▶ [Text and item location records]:
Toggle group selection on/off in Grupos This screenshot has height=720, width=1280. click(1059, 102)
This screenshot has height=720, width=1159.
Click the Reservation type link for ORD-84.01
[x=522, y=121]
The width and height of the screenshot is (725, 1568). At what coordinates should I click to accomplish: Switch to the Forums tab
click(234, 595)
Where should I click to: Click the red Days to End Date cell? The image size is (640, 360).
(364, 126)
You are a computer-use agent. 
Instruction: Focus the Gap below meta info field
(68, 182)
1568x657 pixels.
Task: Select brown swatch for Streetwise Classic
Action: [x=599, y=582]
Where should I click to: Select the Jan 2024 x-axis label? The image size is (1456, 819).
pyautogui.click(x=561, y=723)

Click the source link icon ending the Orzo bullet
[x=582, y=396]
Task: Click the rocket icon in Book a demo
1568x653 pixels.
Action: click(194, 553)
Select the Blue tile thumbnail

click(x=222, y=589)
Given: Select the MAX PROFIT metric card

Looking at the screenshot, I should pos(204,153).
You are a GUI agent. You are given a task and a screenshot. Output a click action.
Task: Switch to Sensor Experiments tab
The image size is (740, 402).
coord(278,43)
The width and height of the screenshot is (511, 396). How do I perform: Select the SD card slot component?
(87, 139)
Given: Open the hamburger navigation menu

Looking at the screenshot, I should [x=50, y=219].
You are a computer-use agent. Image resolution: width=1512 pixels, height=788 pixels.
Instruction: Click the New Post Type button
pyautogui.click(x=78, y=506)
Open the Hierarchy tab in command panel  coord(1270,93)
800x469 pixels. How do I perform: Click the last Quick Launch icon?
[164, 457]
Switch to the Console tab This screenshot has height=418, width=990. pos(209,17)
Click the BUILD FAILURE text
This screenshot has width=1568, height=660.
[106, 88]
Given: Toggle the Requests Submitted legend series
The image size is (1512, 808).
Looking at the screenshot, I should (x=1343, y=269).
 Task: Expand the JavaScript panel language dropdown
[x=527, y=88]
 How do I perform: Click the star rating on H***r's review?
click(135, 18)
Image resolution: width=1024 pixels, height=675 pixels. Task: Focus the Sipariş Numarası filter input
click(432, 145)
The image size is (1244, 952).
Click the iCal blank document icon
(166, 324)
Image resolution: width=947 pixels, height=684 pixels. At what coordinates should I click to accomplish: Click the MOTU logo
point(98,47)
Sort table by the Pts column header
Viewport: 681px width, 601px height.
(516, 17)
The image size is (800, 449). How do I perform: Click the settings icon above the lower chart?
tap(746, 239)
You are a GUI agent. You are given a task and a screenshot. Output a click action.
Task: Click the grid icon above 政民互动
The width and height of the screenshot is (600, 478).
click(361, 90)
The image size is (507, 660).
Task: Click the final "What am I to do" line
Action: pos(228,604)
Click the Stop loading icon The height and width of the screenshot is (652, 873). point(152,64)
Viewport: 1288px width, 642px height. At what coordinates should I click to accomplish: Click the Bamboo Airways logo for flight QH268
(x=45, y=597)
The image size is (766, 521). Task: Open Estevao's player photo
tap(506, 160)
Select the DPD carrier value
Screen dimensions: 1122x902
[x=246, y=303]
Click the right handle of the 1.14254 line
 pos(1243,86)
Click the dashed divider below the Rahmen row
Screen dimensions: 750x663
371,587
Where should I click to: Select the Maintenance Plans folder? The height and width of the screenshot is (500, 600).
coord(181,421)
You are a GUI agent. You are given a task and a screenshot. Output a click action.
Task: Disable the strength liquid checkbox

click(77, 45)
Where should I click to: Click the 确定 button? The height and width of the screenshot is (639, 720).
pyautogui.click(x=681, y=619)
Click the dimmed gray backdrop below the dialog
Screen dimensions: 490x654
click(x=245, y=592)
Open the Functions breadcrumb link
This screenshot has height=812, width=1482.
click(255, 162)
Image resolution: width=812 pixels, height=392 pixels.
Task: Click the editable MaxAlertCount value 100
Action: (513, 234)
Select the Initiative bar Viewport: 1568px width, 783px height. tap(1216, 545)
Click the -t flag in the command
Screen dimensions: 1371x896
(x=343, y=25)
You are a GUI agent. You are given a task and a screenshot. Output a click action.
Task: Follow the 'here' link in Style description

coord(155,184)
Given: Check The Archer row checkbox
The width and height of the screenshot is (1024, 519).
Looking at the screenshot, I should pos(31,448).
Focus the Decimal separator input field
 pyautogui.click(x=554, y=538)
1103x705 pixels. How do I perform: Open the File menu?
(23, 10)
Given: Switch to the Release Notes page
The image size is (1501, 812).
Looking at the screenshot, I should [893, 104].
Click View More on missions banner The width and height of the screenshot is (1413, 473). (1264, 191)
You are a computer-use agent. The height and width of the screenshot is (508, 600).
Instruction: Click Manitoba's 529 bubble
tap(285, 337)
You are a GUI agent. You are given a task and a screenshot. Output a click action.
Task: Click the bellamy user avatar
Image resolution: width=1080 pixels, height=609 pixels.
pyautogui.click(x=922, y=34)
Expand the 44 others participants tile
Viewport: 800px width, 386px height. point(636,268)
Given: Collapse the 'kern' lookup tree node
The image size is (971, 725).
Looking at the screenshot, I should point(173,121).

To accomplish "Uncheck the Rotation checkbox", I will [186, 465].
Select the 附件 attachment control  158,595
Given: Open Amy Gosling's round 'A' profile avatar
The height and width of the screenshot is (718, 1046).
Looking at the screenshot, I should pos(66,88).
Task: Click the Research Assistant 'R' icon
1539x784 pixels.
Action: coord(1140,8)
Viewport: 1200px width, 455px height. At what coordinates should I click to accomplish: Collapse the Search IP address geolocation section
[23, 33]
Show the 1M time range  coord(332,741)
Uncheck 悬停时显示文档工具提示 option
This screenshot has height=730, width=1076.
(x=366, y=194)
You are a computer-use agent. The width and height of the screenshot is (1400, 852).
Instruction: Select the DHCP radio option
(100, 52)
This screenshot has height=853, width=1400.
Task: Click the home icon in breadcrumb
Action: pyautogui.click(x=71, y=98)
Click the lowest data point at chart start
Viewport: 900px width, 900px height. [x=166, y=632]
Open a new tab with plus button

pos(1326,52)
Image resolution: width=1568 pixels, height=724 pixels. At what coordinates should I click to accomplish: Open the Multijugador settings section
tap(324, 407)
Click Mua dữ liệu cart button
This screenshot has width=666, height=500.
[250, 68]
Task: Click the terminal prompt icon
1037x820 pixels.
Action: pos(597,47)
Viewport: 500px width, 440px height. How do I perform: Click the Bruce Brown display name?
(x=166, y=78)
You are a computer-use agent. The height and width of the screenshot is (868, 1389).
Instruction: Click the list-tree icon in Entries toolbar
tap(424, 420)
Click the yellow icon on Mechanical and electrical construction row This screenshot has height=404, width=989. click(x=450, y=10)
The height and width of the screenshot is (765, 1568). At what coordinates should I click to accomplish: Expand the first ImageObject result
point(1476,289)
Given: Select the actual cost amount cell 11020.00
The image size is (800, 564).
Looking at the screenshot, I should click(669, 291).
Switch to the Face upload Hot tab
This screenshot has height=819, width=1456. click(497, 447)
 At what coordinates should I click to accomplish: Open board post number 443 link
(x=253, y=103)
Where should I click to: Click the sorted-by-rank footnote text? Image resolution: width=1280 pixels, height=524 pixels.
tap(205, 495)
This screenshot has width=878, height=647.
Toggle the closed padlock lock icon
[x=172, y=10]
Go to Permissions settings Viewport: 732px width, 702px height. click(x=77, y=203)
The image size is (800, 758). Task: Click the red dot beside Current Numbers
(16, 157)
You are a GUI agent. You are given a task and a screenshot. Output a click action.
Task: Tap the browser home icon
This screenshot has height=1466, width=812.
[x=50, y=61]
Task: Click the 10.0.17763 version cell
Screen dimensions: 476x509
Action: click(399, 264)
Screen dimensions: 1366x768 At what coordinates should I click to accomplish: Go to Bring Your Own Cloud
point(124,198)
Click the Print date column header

▶ [TASK DIRECTIONS]:
Write out the records from the line containing "Click the Stop" through the line containing "(x=45, y=597)", keeping the requests, and increase every click coordinate in the answers by 87.

▶ [FINAL RESULT]:
Click the Stop loading icon The height and width of the screenshot is (652, 873). point(239,151)
Viewport: 1288px width, 642px height. At what coordinates should I click to accomplish: Click the Bamboo Airways logo for flight QH268
(x=132, y=684)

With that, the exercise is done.